To determine the correct radical expression for [tex]\(\frac{3}{8}\)[/tex] among the given options, let's analyze each option carefully:
1. [tex]\(4 \sqrt[8]{d^3}\)[/tex]:
- This expression signifies taking the eighth root of [tex]\(d^3\)[/tex] and then multiplying the result by 4. It does not simplify to match [tex]\(\frac{3}{8}\)[/tex].
2. [tex]\(4 \sqrt[3]{d^8}\)[/tex]:
- This means taking the cube root of [tex]\(d^8\)[/tex] and then multiplying the result by 4. It does not simplify to match [tex]\(\frac{3}{8}\)[/tex].

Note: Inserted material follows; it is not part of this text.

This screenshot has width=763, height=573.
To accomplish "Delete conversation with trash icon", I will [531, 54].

3. [tex]\(\sqrt[8]{40^3}\)[/tex]:
- This expression represents the eighth root of [tex]\(40^3\)[/tex]. Breaking it down, it means you are taking the radical of a large number, which does not match [tex]\(\frac{3}{8}\)[/tex].

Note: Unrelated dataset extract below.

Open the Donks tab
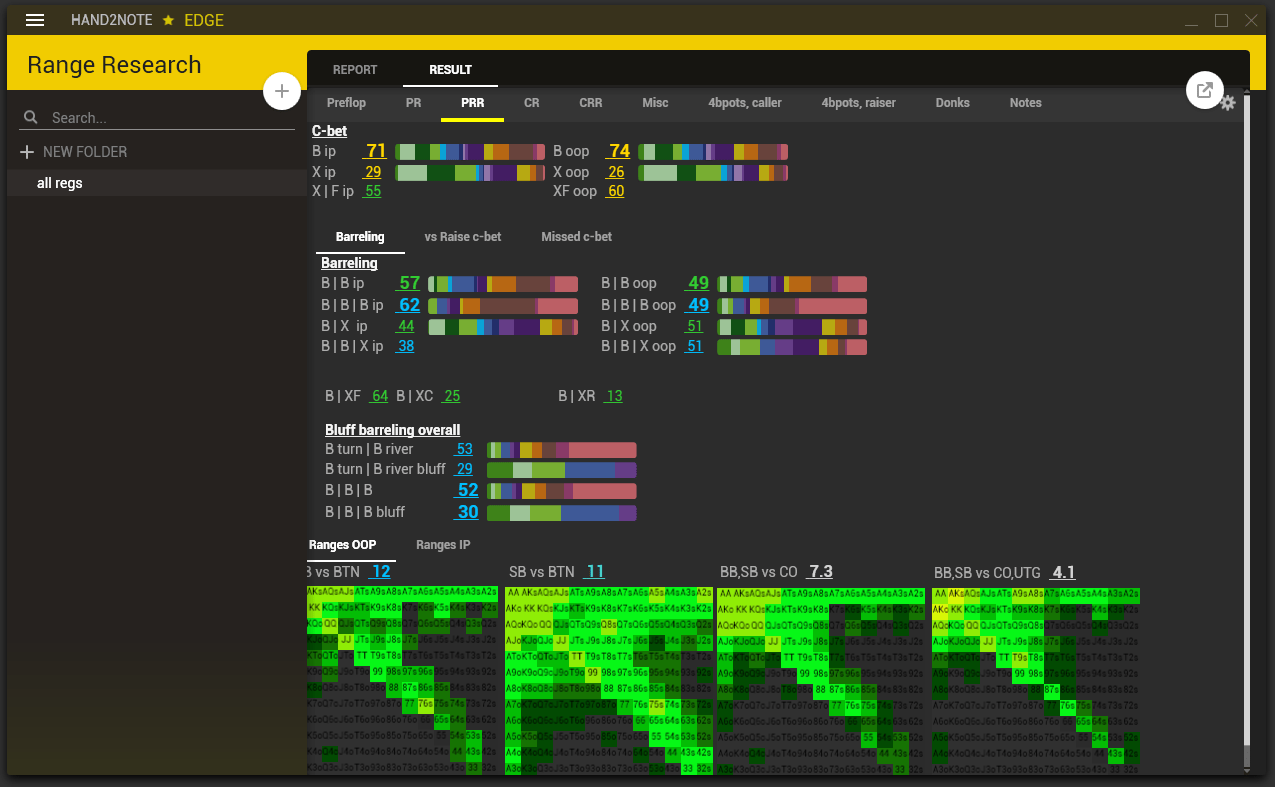Image resolution: width=1275 pixels, height=787 pixels. (x=952, y=102)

4. [tex]\(\sqrt[3]{4 d^8}\)[/tex]:
- This means taking the cube root of [tex]\(4d^8\)[/tex]. Although it involves the correct numbers, it doesn’t simplify to [tex]\(\frac{3}{8}\)[/tex].
From this analysis, none of the given radical expressions directly simplify to [tex]\(\frac{3}{8}\)[/tex]. However, upon careful reconsideration and if there might have been an intention to match certain variable relationships with given constants, the simple fraction [tex]\(\frac{3}{8}\)[/tex] does not map directly to any of the complex radical forms without more context or transformation. Thus:
The true approach for such exams should ensure proper understanding of algebraic manipulations or transformations for clarity. In this case, none of the provided radical expressions simplifies directly back to [tex]\(\frac{3}{8}\)[/tex]. Thus, no exact match would be the proper answer.